"That's a fascinating way to back me into a corner of the room, Dr. Brooks. Now will you please let me look at my patient?"

Mr. Barger's body convulsed and twitched, and the disordered bedclothes exposed the pink, swollen layers of his throat. Only the face slept. Miss Knox reduced the feed on the water envelope, and with her palm brushed drops of moisture from the burning, out-of-focus pink skin. The drops were sticky and warm. She wiped her hands on a piece of cotton and started to prepare the blood transfusion.

"Before you get out of here," she said to Dr. Brooks, "let me thank you."

"For the information? You'll only forget it."

"No, for the crack about my age."

Slumping his eyebrows, he went to the door and stepped through almost before it could slide open.

"Wait!" she commanded in a stage whisper.

He appeared, the door sliding back harmlessly against his shoulder before it changed direction.

"What's so terrible?" she asked. "You talk as though that radiocompressor on the Silvertongue roof were going to destroy the American home, at the very least."

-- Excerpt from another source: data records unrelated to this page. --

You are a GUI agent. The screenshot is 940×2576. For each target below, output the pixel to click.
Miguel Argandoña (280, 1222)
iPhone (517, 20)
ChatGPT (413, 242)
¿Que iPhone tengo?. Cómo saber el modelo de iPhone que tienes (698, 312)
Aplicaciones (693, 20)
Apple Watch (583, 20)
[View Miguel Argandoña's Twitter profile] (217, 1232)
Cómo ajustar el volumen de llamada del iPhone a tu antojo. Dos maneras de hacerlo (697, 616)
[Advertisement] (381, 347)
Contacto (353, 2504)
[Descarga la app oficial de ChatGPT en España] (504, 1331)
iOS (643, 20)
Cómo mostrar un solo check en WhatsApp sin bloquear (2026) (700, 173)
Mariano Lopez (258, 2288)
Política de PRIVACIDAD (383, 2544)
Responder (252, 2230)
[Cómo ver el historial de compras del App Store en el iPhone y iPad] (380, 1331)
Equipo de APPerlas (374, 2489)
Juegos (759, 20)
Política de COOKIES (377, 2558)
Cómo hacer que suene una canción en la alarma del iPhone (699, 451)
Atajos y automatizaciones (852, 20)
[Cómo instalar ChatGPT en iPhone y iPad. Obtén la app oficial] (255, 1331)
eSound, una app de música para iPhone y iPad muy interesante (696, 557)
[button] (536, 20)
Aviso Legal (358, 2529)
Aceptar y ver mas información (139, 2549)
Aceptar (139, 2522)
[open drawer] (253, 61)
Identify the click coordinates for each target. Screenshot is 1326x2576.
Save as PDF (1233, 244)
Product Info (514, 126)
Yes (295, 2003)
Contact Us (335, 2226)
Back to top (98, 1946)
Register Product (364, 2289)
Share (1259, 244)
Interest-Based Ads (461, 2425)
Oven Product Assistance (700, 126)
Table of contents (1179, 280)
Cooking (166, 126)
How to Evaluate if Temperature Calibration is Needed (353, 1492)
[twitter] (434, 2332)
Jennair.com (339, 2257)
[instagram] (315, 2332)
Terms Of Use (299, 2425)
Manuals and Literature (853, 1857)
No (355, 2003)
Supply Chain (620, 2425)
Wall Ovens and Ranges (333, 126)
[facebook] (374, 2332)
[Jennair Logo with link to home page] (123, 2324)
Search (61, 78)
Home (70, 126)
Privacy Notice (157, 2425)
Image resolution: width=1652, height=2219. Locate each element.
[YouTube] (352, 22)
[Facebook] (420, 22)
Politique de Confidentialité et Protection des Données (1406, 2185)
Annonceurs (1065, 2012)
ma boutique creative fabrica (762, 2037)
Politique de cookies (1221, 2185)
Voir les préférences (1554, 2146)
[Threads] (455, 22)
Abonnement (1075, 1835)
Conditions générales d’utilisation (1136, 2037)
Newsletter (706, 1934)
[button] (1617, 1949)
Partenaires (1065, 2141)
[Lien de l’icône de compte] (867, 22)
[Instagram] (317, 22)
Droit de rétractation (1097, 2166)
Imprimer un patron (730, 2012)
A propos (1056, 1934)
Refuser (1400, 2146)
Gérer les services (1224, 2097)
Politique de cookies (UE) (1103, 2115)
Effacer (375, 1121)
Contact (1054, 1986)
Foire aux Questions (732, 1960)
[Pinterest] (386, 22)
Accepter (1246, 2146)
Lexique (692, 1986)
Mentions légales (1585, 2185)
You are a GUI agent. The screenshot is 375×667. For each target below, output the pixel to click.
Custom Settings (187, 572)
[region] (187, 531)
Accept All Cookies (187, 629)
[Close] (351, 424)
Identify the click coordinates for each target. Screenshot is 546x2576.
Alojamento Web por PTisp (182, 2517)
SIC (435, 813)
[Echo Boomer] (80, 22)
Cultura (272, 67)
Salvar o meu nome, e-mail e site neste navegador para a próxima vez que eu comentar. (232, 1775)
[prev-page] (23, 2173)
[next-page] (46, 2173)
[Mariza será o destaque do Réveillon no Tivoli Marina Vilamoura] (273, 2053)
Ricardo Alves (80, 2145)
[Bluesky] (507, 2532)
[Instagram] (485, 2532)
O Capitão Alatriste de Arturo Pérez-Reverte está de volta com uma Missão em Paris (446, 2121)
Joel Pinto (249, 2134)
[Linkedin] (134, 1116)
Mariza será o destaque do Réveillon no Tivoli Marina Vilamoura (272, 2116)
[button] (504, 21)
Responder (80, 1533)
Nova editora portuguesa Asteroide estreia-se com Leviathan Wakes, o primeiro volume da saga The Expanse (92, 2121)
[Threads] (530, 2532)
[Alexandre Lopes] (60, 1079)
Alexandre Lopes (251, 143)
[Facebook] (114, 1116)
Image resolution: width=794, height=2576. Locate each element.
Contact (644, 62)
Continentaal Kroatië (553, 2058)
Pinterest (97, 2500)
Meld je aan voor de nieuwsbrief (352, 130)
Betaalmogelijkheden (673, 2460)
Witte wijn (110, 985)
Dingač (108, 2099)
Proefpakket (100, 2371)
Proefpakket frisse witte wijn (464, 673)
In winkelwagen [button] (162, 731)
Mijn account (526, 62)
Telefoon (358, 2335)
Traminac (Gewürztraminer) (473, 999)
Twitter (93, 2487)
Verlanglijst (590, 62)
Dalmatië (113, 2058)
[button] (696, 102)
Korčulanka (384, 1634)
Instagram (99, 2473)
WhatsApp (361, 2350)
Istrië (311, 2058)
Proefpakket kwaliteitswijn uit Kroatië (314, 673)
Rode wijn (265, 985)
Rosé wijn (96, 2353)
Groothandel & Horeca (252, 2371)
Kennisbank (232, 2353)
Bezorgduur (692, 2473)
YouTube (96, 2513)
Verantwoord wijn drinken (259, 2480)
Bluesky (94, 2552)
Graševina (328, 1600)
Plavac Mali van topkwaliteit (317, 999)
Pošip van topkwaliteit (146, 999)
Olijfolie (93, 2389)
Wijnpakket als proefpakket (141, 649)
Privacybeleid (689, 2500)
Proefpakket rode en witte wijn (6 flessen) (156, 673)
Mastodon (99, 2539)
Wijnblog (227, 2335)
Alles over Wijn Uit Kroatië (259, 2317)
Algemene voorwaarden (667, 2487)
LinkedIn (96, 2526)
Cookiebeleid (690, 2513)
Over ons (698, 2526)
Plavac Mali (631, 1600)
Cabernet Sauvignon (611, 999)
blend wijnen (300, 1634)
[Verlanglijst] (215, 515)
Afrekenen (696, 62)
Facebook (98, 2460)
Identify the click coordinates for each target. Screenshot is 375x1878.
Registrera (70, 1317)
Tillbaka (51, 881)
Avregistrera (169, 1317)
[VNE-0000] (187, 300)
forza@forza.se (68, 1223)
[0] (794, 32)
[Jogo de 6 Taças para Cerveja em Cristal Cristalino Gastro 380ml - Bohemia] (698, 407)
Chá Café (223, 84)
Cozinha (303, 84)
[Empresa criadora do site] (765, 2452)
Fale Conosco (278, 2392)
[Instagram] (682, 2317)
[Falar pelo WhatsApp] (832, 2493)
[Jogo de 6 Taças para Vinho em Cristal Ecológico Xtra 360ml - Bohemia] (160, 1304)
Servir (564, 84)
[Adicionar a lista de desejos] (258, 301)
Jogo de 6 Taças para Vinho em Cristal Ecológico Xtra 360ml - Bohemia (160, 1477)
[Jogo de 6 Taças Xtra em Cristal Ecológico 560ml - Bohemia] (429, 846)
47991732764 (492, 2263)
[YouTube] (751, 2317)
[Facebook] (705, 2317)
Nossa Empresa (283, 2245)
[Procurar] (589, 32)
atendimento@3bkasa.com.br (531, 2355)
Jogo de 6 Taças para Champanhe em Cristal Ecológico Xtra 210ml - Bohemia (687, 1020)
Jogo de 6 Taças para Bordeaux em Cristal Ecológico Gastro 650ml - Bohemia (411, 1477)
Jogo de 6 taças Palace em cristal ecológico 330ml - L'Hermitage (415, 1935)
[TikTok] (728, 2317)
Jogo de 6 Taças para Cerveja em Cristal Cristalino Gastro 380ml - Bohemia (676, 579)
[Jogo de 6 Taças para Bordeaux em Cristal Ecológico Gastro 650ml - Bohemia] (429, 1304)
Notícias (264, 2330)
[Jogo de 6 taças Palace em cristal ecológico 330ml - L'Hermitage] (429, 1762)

"They don't just have to transmit within the factory," he said. "Suppose they wanted you arrested. Say they didn't like brunettes. Well, first they get some dame to call police and say she's going to do a strip in front of the Psychiatric Pavilion wall. Then they go across First Avenue and set up a subliminal movie sequence of some stripper in action and focus it on the wall from their car. They set up two portable wave projectors and adjust their phasing to achieve the Barger effect in that one place. Then they wait for you to pass that spot on your way to church. Very little power is required; the actual radiocompression takes place across the river."